Hi all.
Purpose of this API is to help with making host-side backups of running
domains without having to suspend them until backup finishes. The API can be
used to create a consistent snapshot of a disk assigned to a domain, which can
be later used for making backups. For better consistency, libvirt will try to
notify the domain to make data on disk consistent. Guest agent is needed for
this to work and libvirt will talk with it using hypervisor API or directly.
Libvirt already provides snapshot support with virDomainSnapshot* APIs but
they serve a bit different purpose. Domain snapshots consist of current state
of all disks and runtime state (if the domain is running) taken at the same
time. Since memory is also saved, domain snapshot creation can take some time
during which the domain may need to be suspended. The main benefit of these
APIs is that they can be used to create checkpoints of a domain in a known
good state to which the domain can later be reverted.
Disk snapshot API needs to be general and flexible enough to support various
storage and snapshot methods. Examples of what can be used for creating disk
snapshots are: QEMU qcow2 snapshots, LVM snapshots, filesystems with snapshot
support (btrfs, zfs, ...), enterprise storage.
Moreover, method used to create disk snapshot does not have to be determined
by disk type. One can have a qcow2 disk stored on btrfs inside lvm logical
volume; snapshot of such disk can be done at any of the three levels.
Hypervisor support: QEMU supports snapshot_blkdev monitor command for creating
qcow2 snapshots. VMware does not seem to support per-device snapshots, only
per-VM snapshot without memory. VirtualBox provides
IMedium::createDiffStorage(), IMedium::mergeTo() for per-device snapshots but
they do not seem to work on disks in use.
However, full support from hypervisors is not strictly required since
snapshots can be done outside of them although at a possible cost of losing
consistency.
As different snapshot methods may require different input data, new
diskSnapshot XML element is introduced to describe disk snapshot method:
<diskSnapshot method='qemu|lvm|btrfs|...'>
<!-- required data depending on the method -->
</diskSnapshot>
For qemu method, the element can be very simple:
<diskSnapshot method='qemu'/>
For lvm, logical volume device needs to be specified in case it is not the
same as disk to be snapshotted:
<diskSnapshot method='lvm'>
<device path='/dev/vg/lv4'/>
</diskSnapshot>
Enterprise storage would need their own ways of identifying volumes to be
snapshotted.
The diskSnapshot element can be used inside disk element in domain XML:
<domain ...>
...
<devices>
...
<disk ...>
...
<diskSnapshot ...>
...
</diskSnapshot>
</disk>
</devices>
</domain>
The "disk" part of "diskSnapshot" element name may seem to be
redundant but I
wanted to avoid confusion with snapshot XML element used for domain snapshots.

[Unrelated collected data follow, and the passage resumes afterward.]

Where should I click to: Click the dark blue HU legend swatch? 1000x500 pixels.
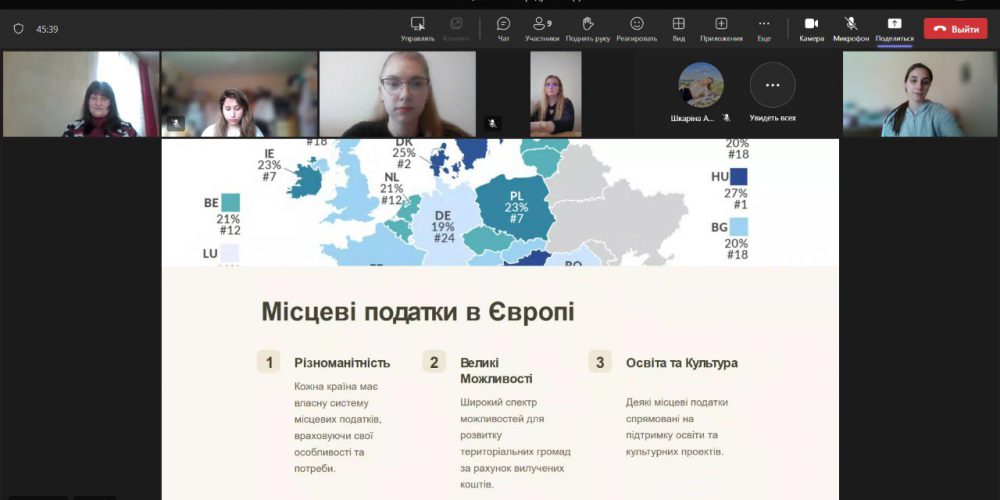pyautogui.click(x=739, y=176)
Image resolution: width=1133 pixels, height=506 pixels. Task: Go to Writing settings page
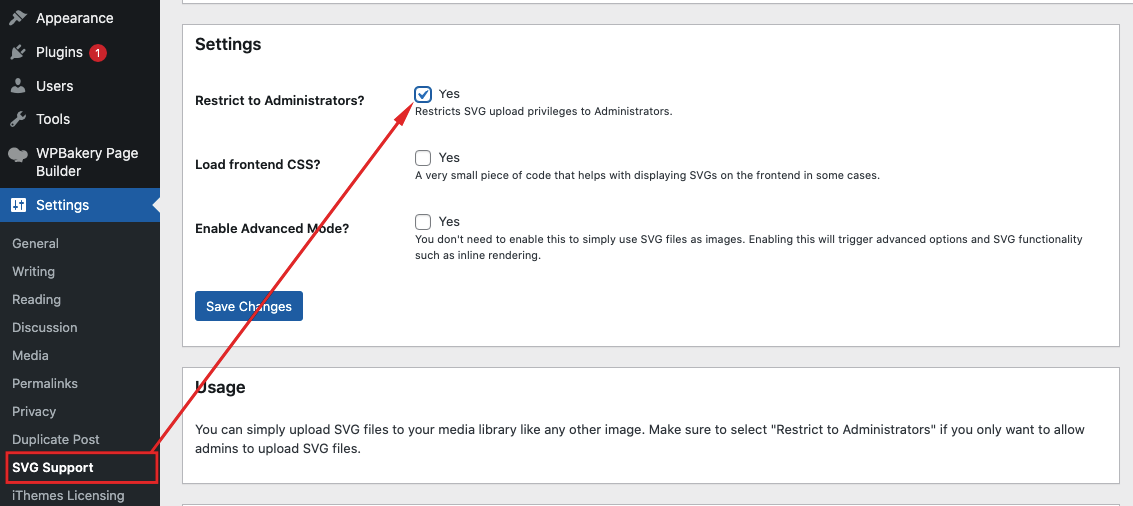33,271
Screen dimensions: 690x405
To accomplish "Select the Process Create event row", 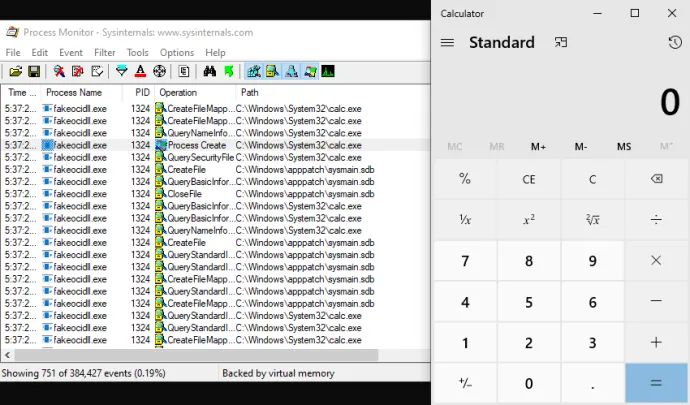I will (x=200, y=145).
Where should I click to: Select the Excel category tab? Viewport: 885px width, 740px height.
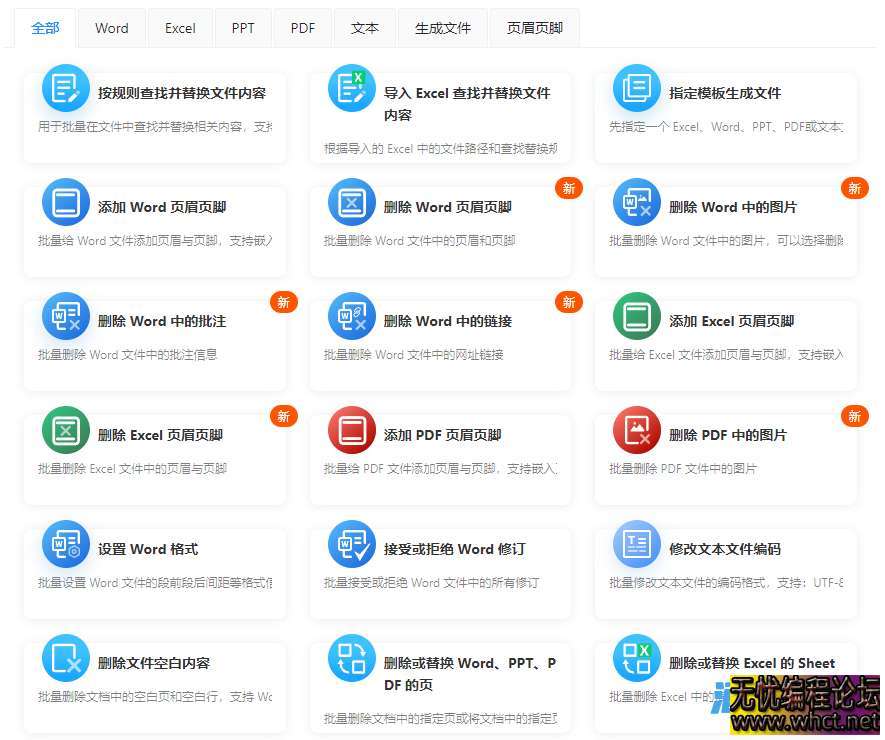[180, 28]
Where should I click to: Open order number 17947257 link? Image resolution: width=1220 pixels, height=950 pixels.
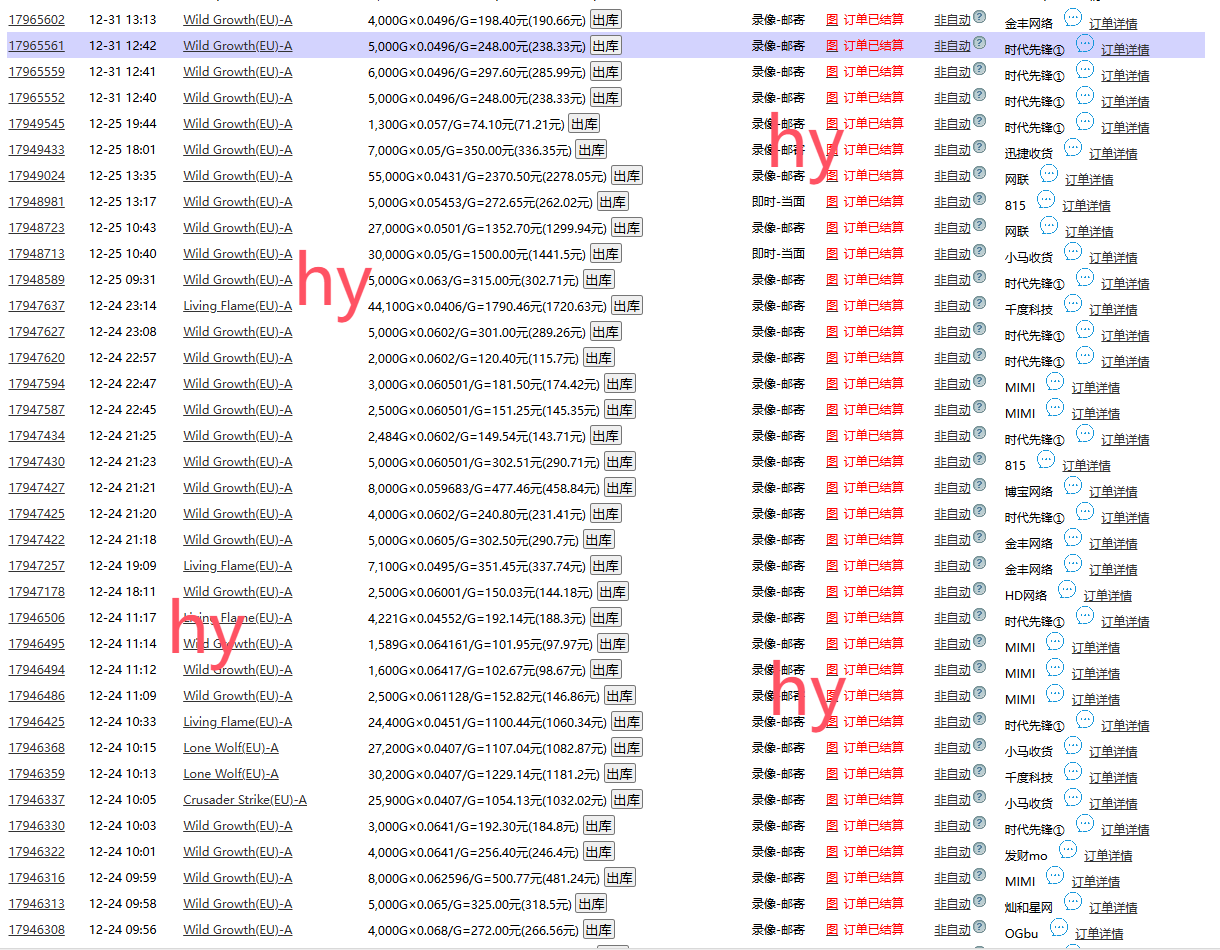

Existing virDomainUpdateDevice API can be used to alter snapshot method on
existing disk devices.
To create a snapshot of a disk, the following API is introduced:
int
virDomainDiskSnapshotCreate(virDomainPtr domain,
const char *disk,
const char *method,
const char *name,
char **modifiedDisk,
char **backupSource,
unsigned int flags);
@domain
pointer to domain object
@disk
XML definition of the disk to snapshot
@method
optional <diskSnapshot> XML element overriding the one from <disk>
element; if none of them is specified, default method according to disk
type (and pool) is used; e.g., qcow disk => qemu method; logical volume in
LVM pool => lvm method
@name
snapshot name
@modifiedDisk
place where to store modified XML description of the disk which the domain
is now using; NULL is stored if domain is still using the original disk
(snapshot was created separately)
@backupSource
place where to store 'source' element from disk XML describing the disk
which can be used to take backups of 'disk' (i.e., read-only and immutable
snapshot); it might either be the same as provided in 'disk' or something
else (depending on method/implementation used); e.g., for qemu method, the
element describes previous disk source; lvm creates a new device for
snapshot and keeps writing into the original device
@flags
OR'ed set of flags:
- VIR_DOMAIN_DISK_SNAPSHOT_QUIESCE_REQUIRED -- if no guest agent is
running/answering requests for consistent disk state, fail the API;
otherwise, the snapshot will be done regardless
I have a slight feeling that the API is a bit over-engineered but I'm not
entirely sure if it can be simplified and still provide the flexibility and
future-compatibility. I have this feeling especially about backupSource output
parameter which might possibly replaced with a simple char * (eventually
returned directly by the API instead of int) containing file/device path.
Another think which is not strictly needed is modifiedDisk. The caller can ask
for domain XML and look the device there if needed but that would be quite
complicated. Thus returning it from this API seemed useful and logical too,
since the API is possibly changing disk XML and it make sense to return the
changes.
Deleting/merging snapshots previously created by virDomainDiskSnapshotCreate
is not covered by this proposal and will need to be added in the future to
complete disk snapshot support.
Jirka